I finished reading Robert Gordon’s The Rise and Fall of American Growth a while ago, but finally found the time to write down an extended review. I’m way behind the curve. Tyler Cowen has an excellent review, and Ryan Decker sort of live-tweeted his way through the book recently.

To begin, a comparison. A few months ago I praised Garrett Jones for the sleek nature of Hive Mind. The Rise and Fall of American Growth is, um .. not sleek. It starts out with a 531-page description of the diffusion of major innovations within the U.S. over the last 140 years, then transitions to a 104-page presentation of Gordon’s thesis about what generated differences in productivity growth in that period, and finishes with a 12-page postscript.

Depending on what you’re after, this is either a bug or a feature. As a statement of Gordon’s thesis regarding productivity growth, it’s a bug. You can read Gordon’s thesis in two (free) working papers (here and here). The 531 pages of anecdotes about technology diffusion are ancillary to making this case.

On the other hand, the 531 pages are a feature if you want to understand just how amazing the transition in living standards has been over the last 140 years. For that purpose, the unending onslaught of facts, stories, and comparisons is necessary to make the case. Gordon takes the reader through the transition from the disconnected, unhealthy, underfed, dark lifestyle facing workers in 1880 to a world of lights, abundant food, communication, travel, and health. And that’s just by 1940. The core networks of modern life - electricity, sewers, roads, broadcasting - were in place by the end of the Great Depression. Despite these massive changes in welfare, what Gordon documents is that measured productivity growth up through the 1930’s was actually quite low. Growth in GDP per capita systematically understates growth in welfare; this is not something that has arisen recently.
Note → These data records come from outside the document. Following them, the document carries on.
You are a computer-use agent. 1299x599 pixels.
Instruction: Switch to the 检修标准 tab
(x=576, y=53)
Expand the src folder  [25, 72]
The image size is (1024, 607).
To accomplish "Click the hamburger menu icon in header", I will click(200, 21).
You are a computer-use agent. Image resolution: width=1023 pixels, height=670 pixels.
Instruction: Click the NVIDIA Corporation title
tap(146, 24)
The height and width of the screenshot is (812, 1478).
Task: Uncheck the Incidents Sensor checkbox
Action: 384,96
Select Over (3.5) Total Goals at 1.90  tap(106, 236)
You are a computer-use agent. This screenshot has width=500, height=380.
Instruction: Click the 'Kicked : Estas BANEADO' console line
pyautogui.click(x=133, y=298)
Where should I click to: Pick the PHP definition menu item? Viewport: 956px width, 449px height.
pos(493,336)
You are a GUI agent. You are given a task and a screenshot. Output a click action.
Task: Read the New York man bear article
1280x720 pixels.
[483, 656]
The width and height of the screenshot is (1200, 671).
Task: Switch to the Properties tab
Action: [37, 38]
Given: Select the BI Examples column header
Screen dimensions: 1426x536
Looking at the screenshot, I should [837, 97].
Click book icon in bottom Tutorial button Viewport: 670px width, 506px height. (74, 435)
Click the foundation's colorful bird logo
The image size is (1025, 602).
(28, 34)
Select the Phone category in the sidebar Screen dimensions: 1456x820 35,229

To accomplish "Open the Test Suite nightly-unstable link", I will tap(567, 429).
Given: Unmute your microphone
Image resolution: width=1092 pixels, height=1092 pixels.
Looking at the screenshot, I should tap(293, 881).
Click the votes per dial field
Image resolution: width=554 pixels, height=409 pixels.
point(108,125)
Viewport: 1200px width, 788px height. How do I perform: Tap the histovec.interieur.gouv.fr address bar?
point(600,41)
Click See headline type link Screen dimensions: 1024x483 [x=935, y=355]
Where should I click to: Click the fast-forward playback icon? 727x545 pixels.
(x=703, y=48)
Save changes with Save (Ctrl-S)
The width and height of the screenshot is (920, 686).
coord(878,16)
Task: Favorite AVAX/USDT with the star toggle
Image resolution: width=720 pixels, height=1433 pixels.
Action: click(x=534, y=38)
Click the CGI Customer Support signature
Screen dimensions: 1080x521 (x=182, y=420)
In the 1950’s, and spilling into the 60’s and early 1970’s, productivity growth jumped appreciably. For Gordon, this is partly a feature of those core networks being extended out into the whole country. Diffusion, more than innovation, is what fundamentally explains the spike in measured productivity growth in the immediate post-war period. Since the 1970’s, productivity growth has retreated back to pre-WWII levels.

One thing I don’t understand about the book is the insistence that the welfare gains of growth after the mid-century are necessarily smaller. Maybe they are, maybe they aren’t. Fundamentally it is a book about economic growth, not welfare growth. Yet all I kept hearing in my head while reading the second half of the 531-page narrative was “you darn kids and your Facebook”. This may just be a problem of tone, but it also pushes Gordon close to a real problem. He veers close to using the assumption that the welfare gains of current innovation are small to conclude that the rate of economic growth in the future must be small as well. That does not follow. It is quite possible that productivity growth could spike to 3.5% per year again in the 2020’s, and yet the welfare gains of this could be trivial.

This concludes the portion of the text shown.